● **WORK TO COMPLETE**
Change every "Identify the location of" in the data below to "Find the position of" and leave everything else as it is.

___ THE DATA ___

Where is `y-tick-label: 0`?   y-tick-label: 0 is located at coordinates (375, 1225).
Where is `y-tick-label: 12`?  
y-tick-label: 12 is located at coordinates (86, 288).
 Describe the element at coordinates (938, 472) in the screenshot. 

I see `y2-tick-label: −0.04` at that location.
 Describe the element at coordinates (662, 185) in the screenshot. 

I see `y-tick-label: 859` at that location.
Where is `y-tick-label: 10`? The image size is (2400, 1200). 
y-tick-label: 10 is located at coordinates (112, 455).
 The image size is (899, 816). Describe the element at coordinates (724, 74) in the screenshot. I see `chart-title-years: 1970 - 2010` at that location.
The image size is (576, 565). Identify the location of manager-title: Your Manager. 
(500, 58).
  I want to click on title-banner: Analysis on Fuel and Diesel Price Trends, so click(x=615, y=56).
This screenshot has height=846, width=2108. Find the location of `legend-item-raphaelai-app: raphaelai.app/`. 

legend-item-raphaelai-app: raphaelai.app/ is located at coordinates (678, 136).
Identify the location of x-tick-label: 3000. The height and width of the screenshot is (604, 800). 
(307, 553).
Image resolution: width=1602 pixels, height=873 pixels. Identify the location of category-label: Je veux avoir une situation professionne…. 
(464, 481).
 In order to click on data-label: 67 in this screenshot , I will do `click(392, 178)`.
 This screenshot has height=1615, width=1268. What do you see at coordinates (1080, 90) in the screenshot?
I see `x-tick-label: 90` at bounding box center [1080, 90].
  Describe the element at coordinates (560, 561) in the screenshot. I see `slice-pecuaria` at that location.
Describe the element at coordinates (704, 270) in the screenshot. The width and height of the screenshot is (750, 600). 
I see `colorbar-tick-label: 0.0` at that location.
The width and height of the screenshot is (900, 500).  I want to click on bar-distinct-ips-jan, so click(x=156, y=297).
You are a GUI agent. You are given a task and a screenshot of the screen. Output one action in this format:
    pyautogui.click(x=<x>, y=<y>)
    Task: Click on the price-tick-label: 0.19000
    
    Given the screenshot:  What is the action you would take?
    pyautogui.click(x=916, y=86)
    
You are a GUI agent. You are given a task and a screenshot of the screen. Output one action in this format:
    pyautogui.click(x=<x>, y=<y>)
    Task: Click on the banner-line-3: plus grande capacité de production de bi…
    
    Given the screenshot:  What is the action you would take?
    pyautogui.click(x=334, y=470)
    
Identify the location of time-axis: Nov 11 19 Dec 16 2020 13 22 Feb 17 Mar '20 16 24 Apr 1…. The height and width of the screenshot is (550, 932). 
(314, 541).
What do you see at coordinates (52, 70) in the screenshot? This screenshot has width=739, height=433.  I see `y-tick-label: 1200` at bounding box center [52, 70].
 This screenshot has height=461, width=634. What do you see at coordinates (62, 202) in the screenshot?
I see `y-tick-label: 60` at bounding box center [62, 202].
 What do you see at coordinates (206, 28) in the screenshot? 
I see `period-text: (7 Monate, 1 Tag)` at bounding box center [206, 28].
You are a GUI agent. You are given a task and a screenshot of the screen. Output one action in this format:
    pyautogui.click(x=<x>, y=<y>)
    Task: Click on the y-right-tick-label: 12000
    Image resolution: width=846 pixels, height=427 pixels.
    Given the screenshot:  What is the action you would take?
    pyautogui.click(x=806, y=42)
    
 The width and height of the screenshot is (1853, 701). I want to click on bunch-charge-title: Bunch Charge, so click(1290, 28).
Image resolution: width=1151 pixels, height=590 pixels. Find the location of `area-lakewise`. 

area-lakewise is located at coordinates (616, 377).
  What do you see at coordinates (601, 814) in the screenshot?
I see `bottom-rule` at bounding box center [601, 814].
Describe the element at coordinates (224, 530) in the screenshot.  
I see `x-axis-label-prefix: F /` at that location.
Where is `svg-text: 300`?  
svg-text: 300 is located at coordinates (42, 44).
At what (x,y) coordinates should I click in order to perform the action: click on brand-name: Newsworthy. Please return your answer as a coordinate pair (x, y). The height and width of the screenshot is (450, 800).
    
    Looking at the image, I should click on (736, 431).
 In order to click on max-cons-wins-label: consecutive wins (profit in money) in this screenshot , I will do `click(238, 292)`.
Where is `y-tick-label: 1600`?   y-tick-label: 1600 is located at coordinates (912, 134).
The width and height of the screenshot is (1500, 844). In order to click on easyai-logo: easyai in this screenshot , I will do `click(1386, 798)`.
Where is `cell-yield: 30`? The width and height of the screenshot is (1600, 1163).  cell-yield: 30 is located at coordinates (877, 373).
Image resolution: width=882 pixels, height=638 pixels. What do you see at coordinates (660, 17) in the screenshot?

___

● **TASK RESPONSE**
Where is `y-tick-label: 0`?   y-tick-label: 0 is located at coordinates (375, 1225).
Where is `y-tick-label: 12`?  
y-tick-label: 12 is located at coordinates (86, 288).
 Describe the element at coordinates (938, 472) in the screenshot. 

I see `y2-tick-label: −0.04` at that location.
 Describe the element at coordinates (662, 185) in the screenshot. 

I see `y-tick-label: 859` at that location.
Where is `y-tick-label: 10`? The image size is (2400, 1200). 
y-tick-label: 10 is located at coordinates (112, 455).
 The image size is (899, 816). Describe the element at coordinates (724, 74) in the screenshot. I see `chart-title-years: 1970 - 2010` at that location.
The image size is (576, 565). Find the position of manager-title: Your Manager. 
(500, 58).
  I want to click on title-banner: Analysis on Fuel and Diesel Price Trends, so click(x=615, y=56).
This screenshot has height=846, width=2108. Find the location of `legend-item-raphaelai-app: raphaelai.app/`. 

legend-item-raphaelai-app: raphaelai.app/ is located at coordinates (678, 136).
Find the position of x-tick-label: 3000. The height and width of the screenshot is (604, 800). 
(307, 553).
Image resolution: width=1602 pixels, height=873 pixels. Find the position of category-label: Je veux avoir une situation professionne…. 
(464, 481).
 In order to click on data-label: 67 in this screenshot , I will do `click(392, 178)`.
 This screenshot has height=1615, width=1268. What do you see at coordinates (1080, 90) in the screenshot?
I see `x-tick-label: 90` at bounding box center [1080, 90].
  Describe the element at coordinates (560, 561) in the screenshot. I see `slice-pecuaria` at that location.
Describe the element at coordinates (704, 270) in the screenshot. The width and height of the screenshot is (750, 600). 
I see `colorbar-tick-label: 0.0` at that location.
The width and height of the screenshot is (900, 500).  I want to click on bar-distinct-ips-jan, so click(x=156, y=297).
You are a GUI agent. You are given a task and a screenshot of the screen. Output one action in this format:
    pyautogui.click(x=<x>, y=<y>)
    Task: Click on the price-tick-label: 0.19000
    
    Given the screenshot:  What is the action you would take?
    pyautogui.click(x=916, y=86)
    
You are a GUI agent. You are given a task and a screenshot of the screen. Output one action in this format:
    pyautogui.click(x=<x>, y=<y>)
    Task: Click on the banner-line-3: plus grande capacité de production de bi…
    
    Given the screenshot:  What is the action you would take?
    pyautogui.click(x=334, y=470)
    
Find the position of time-axis: Nov 11 19 Dec 16 2020 13 22 Feb 17 Mar '20 16 24 Apr 1…. The height and width of the screenshot is (550, 932). 
(314, 541).
What do you see at coordinates (52, 70) in the screenshot? This screenshot has width=739, height=433.  I see `y-tick-label: 1200` at bounding box center [52, 70].
 This screenshot has height=461, width=634. What do you see at coordinates (62, 202) in the screenshot?
I see `y-tick-label: 60` at bounding box center [62, 202].
 What do you see at coordinates (206, 28) in the screenshot? 
I see `period-text: (7 Monate, 1 Tag)` at bounding box center [206, 28].
You are a GUI agent. You are given a task and a screenshot of the screen. Output one action in this format:
    pyautogui.click(x=<x>, y=<y>)
    Task: Click on the y-right-tick-label: 12000
    Image resolution: width=846 pixels, height=427 pixels.
    Given the screenshot:  What is the action you would take?
    pyautogui.click(x=806, y=42)
    
 The width and height of the screenshot is (1853, 701). I want to click on bunch-charge-title: Bunch Charge, so click(1290, 28).
Image resolution: width=1151 pixels, height=590 pixels. Find the location of `area-lakewise`. 

area-lakewise is located at coordinates (616, 377).
  What do you see at coordinates (601, 814) in the screenshot?
I see `bottom-rule` at bounding box center [601, 814].
Describe the element at coordinates (224, 530) in the screenshot.  
I see `x-axis-label-prefix: F /` at that location.
Where is `svg-text: 300`?  
svg-text: 300 is located at coordinates (42, 44).
At what (x,y) coordinates should I click in order to perform the action: click on brand-name: Newsworthy. Please return your answer as a coordinate pair (x, y). The height and width of the screenshot is (450, 800).
    
    Looking at the image, I should click on (736, 431).
 In order to click on max-cons-wins-label: consecutive wins (profit in money) in this screenshot , I will do `click(238, 292)`.
Where is `y-tick-label: 1600`?   y-tick-label: 1600 is located at coordinates (912, 134).
The width and height of the screenshot is (1500, 844). In order to click on easyai-logo: easyai in this screenshot , I will do `click(1386, 798)`.
Where is `cell-yield: 30`? The width and height of the screenshot is (1600, 1163).  cell-yield: 30 is located at coordinates (877, 373).
Image resolution: width=882 pixels, height=638 pixels. What do you see at coordinates (660, 17) in the screenshot?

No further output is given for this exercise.